Lourdes holds Masters degrees in French and in English and a Ph.D. in sociolinguistics. She has taught languages at the Tagore Arts College and at the LyceeFrançais of Pondicherry. The French government has honoured her with the distinction of Chevalier des Palmes Académiques. She and her husband Dr. Bernard A. Louis live in Pondicherry. They have two children who live abroad.

From childhood, she says she has been familiar with the special way of cooking Pondicherrian cuisine. “I am in a way a ‘product’ of French colonialism. My father was a Tamil-speaking, French-educated medical practitioner and my mother a Vietnamese. Their meeting was made possible thanks to French colonialism, Pondicherry and Vietnam being former French colonies. My mother, with the help of cooks, prepared dishes that were typically Pondicherrian. I used to watch them work in the kitchen and relish the food they cooked.”

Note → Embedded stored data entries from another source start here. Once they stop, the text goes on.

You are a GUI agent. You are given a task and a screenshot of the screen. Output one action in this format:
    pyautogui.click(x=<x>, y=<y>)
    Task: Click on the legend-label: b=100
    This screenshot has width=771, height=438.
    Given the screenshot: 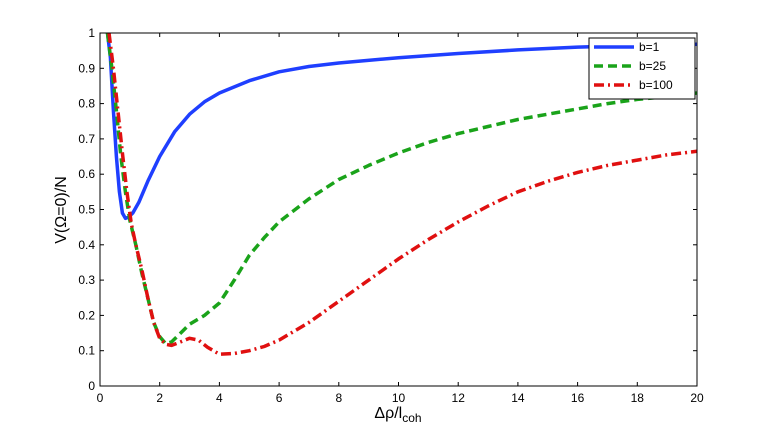 What is the action you would take?
    pyautogui.click(x=656, y=85)
    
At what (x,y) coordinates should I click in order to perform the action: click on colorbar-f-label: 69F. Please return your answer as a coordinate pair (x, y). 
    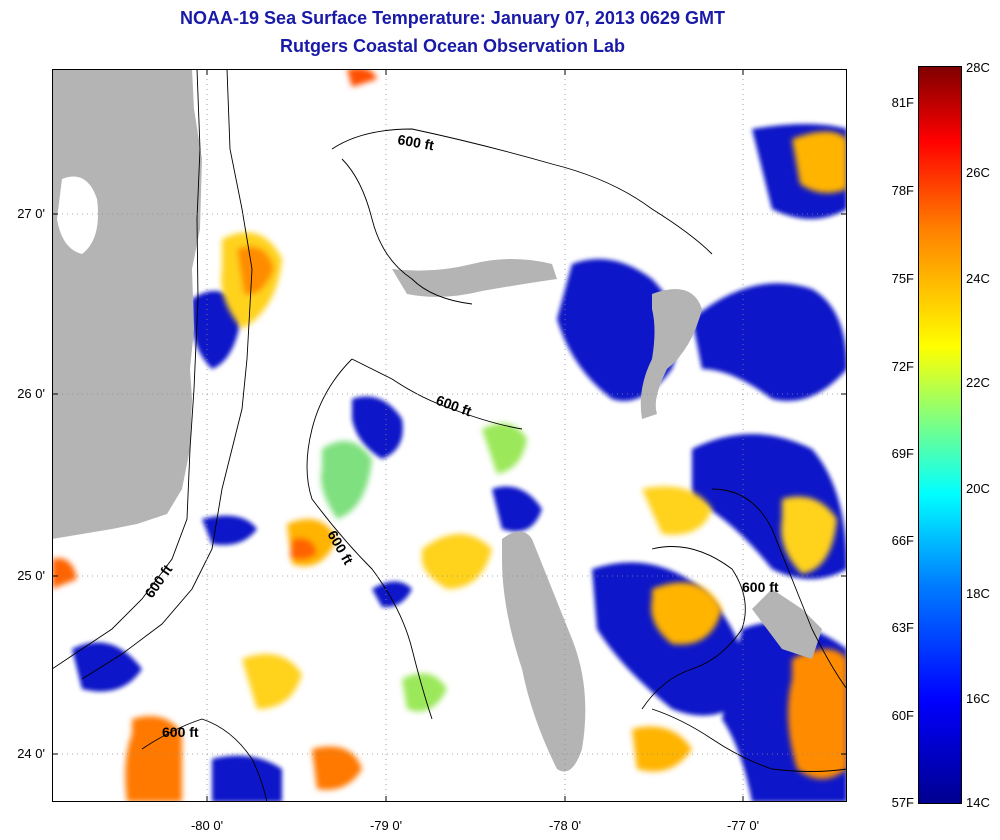
    Looking at the image, I should click on (902, 454).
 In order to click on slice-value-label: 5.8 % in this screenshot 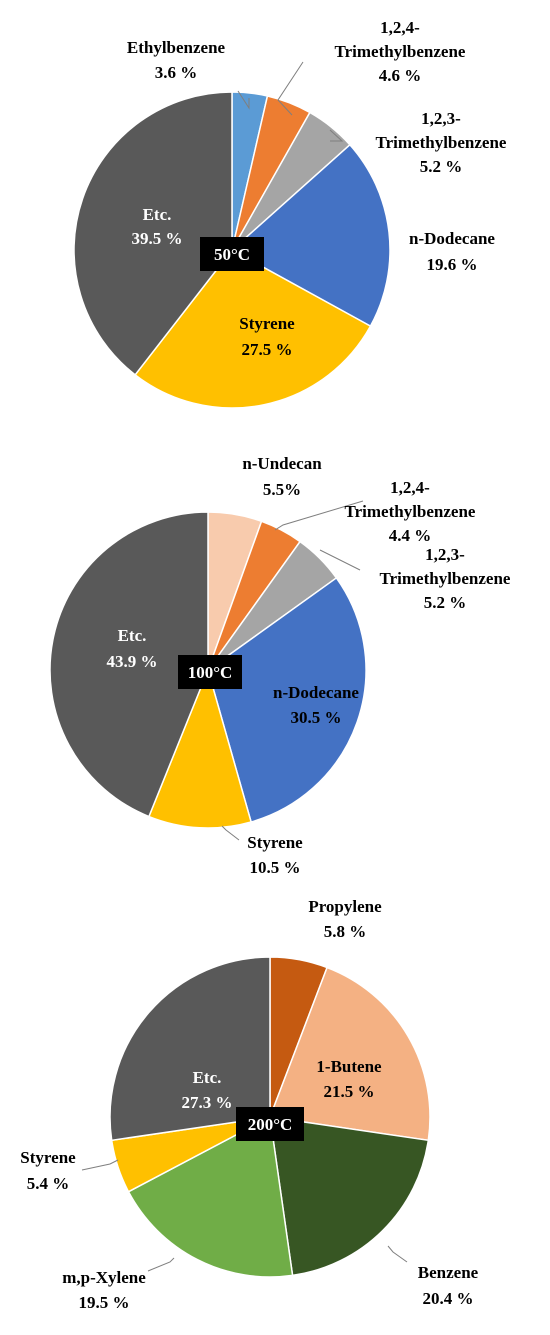, I will do `click(346, 932)`.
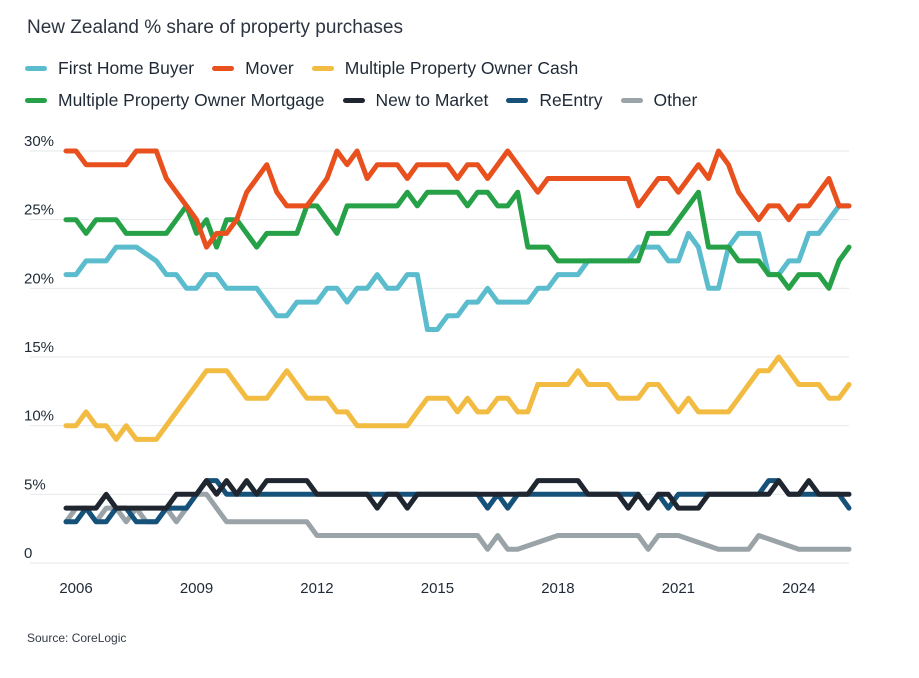 This screenshot has height=678, width=919. I want to click on legend-item-new-to-market: New to Market, so click(416, 100).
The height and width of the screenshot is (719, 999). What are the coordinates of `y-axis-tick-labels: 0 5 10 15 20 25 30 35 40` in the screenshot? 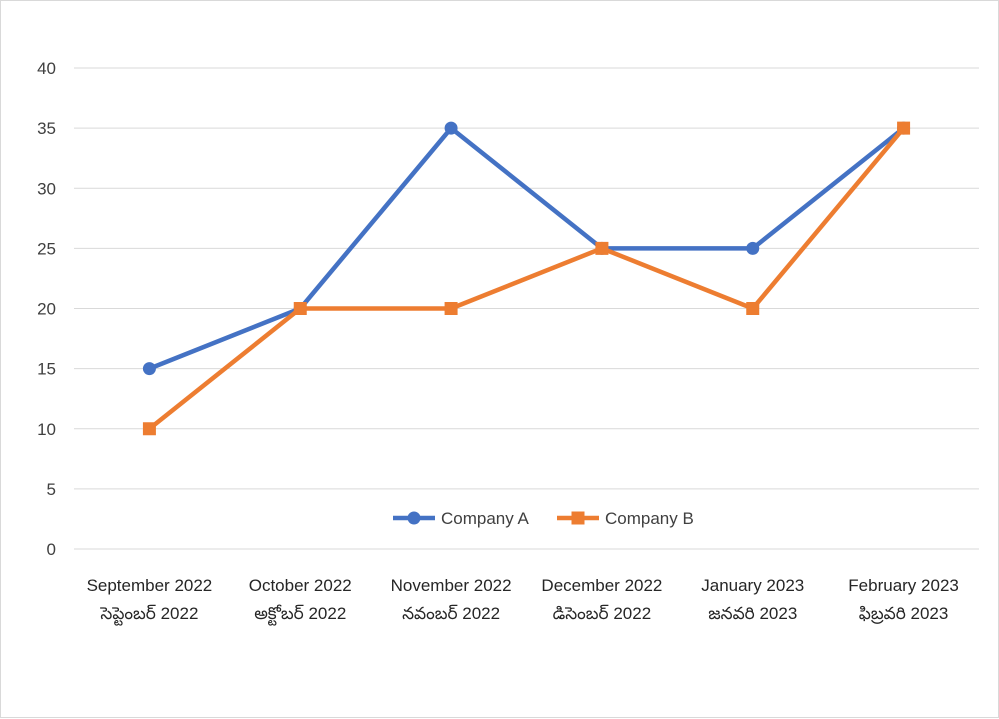 It's located at (46, 309).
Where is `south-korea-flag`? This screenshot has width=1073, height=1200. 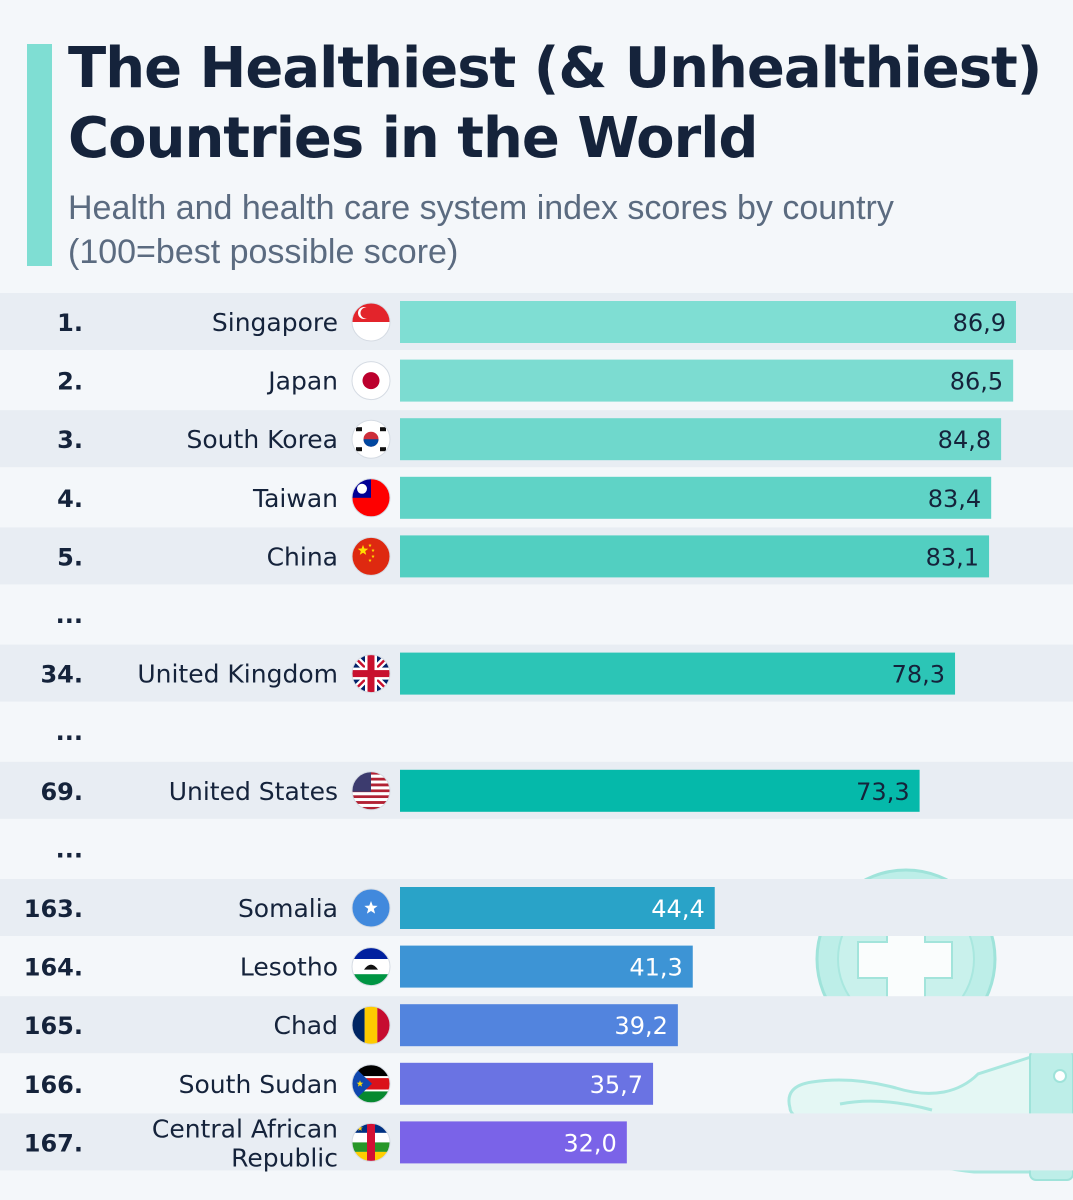 south-korea-flag is located at coordinates (371, 440).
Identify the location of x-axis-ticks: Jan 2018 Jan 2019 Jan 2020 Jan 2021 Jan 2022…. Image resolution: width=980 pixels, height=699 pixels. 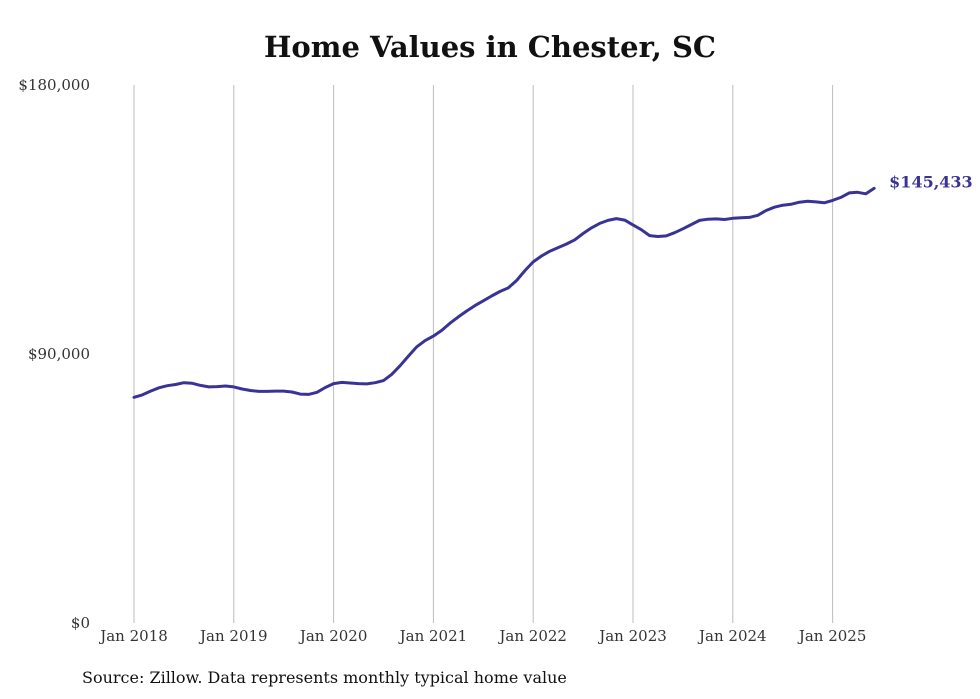
(482, 636).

Pondicherrian cuisine could not follow the basic rules of Indian cooking. It is fundamentally Indian while introducing flavours and tastes inherited from its acquaintance with French cooking styles.

Several years of research — digging out age-old recipes, approaching elderly people and collecting the secrets of their cooking — successfully ended in the publication of this book. Most of these recipes were transmitted orally from generation to generation; some of them have remained forgotten in old cookbooks and recipe books. It was essential to write them down for posterity.